[WORK INSTRUCTIONS]
Copy out everything from the line containing "Where should I click to: Click" down to the line containing "pos(590,29)", swapping "parameter header" for "node header" and keeping all else the same. Leave the pictures out.

** Start SUPPLIED DATA **

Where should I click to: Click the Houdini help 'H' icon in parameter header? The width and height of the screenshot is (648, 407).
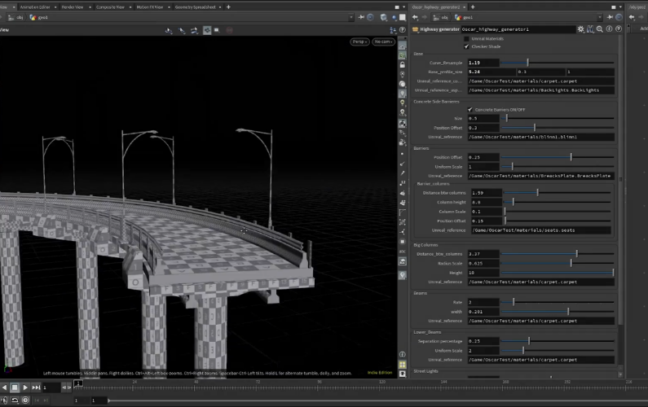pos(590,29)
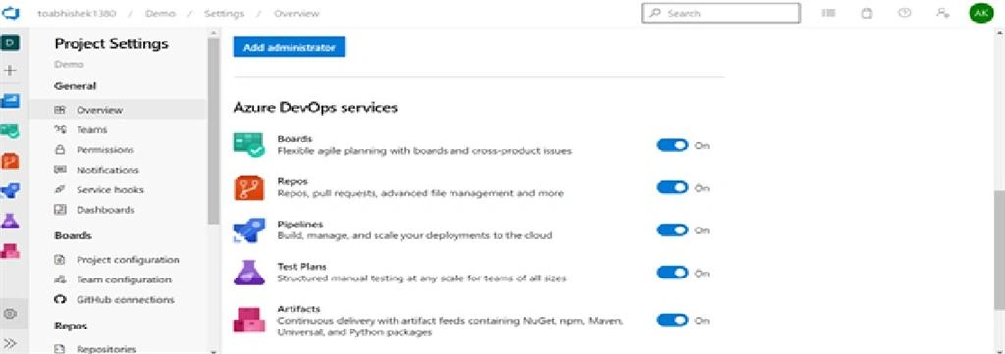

** End SUPPLIED DATA **
** Start SUPPLIED DATA **

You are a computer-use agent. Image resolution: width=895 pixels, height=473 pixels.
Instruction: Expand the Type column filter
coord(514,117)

** End SUPPLIED DATA **
** Start SUPPLIED DATA **

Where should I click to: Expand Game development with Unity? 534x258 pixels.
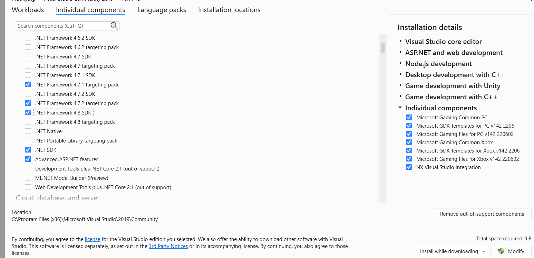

** End SUPPLIED DATA **

[ANSWER TO THIS TASK]
Where should I click to: Click the Houdini help 'H' icon in node header? The width and height of the screenshot is (648, 407).
pos(590,29)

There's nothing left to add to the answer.